American journalist (1923–2010)

Luix Virgil Overbea (February 15, 1923 – July 10, 2010) was an American journalist who was one of the founding members of the National Association of Black Journalists (NABJ).

== Biography ==
Luix Overbea was a native of Chicago; and received a bachelor's degree in philosophy in journalism from Northwestern University. He moved to North Carolina to work for the Winston-Salem Journal from 1955 to 1968, where he was the only Black reporter. He did not want to be confined to just covering "black news" and covered everything from professional and social events to sports; during that period however, white townspeople were insulted when he would show up to cover things like aldermen's meetings, and let him know. Overbea was one of the first people to interview the young Jesse Jackson in 1964 as Jackson led lunch-counter sit-ins at North Carolina A&T University.

In the 1960s, Overbea worked as editor of the Black-owned St. Louis Sentinel and then for the Globe-Democrat. In 1971, he went to work for the Christian Science Monitor, where he stayed for 21 years. In his role at the Monitor, he served as a writer and TV show host for the Monitors TV channel, a newspaper reporter, and was the vice president for community relations for the Monitor's broadcast operations. He was noted for his coverage of the Boston school desegregation in the 1970s. He was also a contributor to the Boston Globe, the Bay State Banner, and other papers.

Overbea worked to help other Black journalists find their way in the business. He was one of the founders of the National Association of Black Journalists. and in 1993 received a Lifetime Achievement Award from that organization.

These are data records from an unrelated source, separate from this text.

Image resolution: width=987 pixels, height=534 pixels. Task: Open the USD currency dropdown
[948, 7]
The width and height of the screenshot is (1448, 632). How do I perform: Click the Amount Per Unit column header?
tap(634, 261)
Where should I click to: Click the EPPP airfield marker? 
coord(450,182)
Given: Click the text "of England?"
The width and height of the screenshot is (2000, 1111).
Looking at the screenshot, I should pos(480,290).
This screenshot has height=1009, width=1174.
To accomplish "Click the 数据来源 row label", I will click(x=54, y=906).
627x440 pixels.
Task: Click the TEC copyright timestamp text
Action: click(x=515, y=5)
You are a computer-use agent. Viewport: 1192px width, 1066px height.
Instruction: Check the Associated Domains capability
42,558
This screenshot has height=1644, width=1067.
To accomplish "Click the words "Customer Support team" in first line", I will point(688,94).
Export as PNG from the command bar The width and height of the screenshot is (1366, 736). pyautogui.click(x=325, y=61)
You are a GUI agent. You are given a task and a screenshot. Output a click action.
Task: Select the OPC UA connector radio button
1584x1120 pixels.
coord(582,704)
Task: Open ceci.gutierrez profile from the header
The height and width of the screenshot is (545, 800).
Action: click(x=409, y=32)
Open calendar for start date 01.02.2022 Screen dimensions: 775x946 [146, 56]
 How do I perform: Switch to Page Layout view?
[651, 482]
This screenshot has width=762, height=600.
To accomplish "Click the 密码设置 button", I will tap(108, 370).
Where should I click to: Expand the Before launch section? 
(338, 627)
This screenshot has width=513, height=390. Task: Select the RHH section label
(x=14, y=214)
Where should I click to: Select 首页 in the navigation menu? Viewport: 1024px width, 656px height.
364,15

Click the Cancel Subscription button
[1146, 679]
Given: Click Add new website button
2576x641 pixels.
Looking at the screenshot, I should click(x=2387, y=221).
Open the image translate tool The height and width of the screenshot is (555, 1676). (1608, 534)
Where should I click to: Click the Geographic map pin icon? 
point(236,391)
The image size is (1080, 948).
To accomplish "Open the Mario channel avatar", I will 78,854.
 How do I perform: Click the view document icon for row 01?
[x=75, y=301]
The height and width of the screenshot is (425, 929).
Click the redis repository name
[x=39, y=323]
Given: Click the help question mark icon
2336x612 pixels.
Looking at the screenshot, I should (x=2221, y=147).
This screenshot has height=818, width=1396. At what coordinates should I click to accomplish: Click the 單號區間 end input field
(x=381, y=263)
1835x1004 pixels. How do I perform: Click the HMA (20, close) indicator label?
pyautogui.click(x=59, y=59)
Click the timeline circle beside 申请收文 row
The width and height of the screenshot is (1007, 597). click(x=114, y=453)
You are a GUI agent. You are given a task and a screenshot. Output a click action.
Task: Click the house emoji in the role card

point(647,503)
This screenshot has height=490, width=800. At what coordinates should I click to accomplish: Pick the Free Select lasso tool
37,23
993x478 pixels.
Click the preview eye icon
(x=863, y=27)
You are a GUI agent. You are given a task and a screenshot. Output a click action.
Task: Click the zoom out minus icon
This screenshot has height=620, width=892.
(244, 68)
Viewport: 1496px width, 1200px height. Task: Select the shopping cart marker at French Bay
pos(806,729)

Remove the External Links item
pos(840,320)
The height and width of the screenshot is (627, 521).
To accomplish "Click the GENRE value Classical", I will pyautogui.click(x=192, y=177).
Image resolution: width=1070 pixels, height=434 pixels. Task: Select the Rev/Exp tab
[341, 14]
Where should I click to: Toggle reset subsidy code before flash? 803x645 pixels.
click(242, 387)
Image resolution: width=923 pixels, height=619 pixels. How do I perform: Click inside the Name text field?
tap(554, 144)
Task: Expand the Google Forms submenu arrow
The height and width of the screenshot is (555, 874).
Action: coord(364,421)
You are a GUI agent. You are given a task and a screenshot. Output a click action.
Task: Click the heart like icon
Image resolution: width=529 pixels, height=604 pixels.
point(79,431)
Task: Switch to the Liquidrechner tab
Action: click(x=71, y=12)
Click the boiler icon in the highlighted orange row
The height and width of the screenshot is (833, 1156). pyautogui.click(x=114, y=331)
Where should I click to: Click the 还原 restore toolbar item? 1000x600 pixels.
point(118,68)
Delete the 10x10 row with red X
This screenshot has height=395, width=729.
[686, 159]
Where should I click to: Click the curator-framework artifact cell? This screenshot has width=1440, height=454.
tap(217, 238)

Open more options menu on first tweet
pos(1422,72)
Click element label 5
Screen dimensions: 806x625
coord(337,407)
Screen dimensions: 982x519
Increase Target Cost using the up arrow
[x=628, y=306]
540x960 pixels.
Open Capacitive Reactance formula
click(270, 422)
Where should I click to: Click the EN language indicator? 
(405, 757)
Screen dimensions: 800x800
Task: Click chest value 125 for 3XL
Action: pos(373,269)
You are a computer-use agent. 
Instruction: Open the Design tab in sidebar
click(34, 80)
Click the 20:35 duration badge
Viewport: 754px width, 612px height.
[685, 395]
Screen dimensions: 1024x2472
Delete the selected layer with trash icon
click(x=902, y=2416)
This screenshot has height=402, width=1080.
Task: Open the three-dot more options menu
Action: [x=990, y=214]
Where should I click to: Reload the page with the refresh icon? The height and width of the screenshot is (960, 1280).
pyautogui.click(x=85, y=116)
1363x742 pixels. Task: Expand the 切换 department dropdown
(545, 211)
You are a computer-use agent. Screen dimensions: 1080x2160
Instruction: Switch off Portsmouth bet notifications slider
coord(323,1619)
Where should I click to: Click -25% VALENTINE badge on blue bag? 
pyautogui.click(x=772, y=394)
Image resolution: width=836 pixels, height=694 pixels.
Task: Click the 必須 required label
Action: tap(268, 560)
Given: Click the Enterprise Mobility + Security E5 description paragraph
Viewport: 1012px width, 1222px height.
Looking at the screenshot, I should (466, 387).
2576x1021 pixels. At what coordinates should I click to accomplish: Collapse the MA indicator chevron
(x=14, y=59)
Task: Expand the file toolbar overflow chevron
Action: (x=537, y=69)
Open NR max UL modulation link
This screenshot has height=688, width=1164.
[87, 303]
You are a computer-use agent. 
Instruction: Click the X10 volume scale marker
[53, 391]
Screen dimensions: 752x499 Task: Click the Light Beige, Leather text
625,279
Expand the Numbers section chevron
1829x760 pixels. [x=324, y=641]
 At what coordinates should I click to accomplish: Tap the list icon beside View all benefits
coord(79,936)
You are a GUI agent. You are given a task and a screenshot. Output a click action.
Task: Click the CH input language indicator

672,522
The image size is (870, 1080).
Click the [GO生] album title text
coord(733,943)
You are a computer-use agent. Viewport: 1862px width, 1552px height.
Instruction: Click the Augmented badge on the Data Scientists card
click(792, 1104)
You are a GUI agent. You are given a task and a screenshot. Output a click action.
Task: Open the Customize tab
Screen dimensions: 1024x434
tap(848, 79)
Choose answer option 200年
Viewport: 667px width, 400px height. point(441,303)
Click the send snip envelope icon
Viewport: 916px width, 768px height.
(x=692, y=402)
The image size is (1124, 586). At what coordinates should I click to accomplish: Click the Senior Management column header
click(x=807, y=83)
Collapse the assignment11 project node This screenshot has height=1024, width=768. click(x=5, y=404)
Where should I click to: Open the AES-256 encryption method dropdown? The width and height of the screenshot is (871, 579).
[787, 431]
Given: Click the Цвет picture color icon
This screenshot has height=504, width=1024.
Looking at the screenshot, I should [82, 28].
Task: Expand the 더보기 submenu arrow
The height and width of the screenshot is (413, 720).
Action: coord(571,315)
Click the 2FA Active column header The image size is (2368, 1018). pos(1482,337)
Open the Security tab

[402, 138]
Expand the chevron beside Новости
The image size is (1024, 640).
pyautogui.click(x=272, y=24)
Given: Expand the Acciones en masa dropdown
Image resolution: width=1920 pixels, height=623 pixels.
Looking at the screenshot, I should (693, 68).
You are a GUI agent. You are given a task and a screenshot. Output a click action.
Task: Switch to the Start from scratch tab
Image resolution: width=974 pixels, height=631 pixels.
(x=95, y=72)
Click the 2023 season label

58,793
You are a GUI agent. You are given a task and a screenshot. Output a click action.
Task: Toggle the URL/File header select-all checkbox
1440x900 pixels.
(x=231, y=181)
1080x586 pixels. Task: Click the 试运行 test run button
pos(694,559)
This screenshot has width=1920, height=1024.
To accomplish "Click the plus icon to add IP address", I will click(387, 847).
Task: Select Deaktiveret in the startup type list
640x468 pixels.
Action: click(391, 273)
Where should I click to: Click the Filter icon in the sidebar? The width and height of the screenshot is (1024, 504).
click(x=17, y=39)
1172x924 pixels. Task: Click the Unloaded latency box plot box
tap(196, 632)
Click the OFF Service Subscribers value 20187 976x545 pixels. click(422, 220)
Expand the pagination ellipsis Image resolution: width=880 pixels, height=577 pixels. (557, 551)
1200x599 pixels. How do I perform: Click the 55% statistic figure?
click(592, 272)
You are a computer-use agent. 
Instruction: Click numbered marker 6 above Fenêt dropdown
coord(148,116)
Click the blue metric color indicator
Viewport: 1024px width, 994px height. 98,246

Overbea retired in 1992. He died on July 10, 2010, in Boston at 87 years of age. Upon his death, NABJ President Kathy Y. Times said that "without leaders like Luix Overbea there would be no NABJ. He truly paved the way for many black journalists to follow in his footsteps." Overbea's funeral took place on July 16, and he was buried in Mount Hope Cemetery, Boston.

== Personal life ==
Overbea was married to Elexie (Culp) Overbea and had one daughter, named Adgirene. He was noted for his sense of humor, and for being "free of bitterness" from the discrimination faced early in his career.

In addition to his journalism work, Overbea was an artist and poet. His poem "Hometown" was engraved on a monument at the Roxbury Crossing Boston Orange line train stop.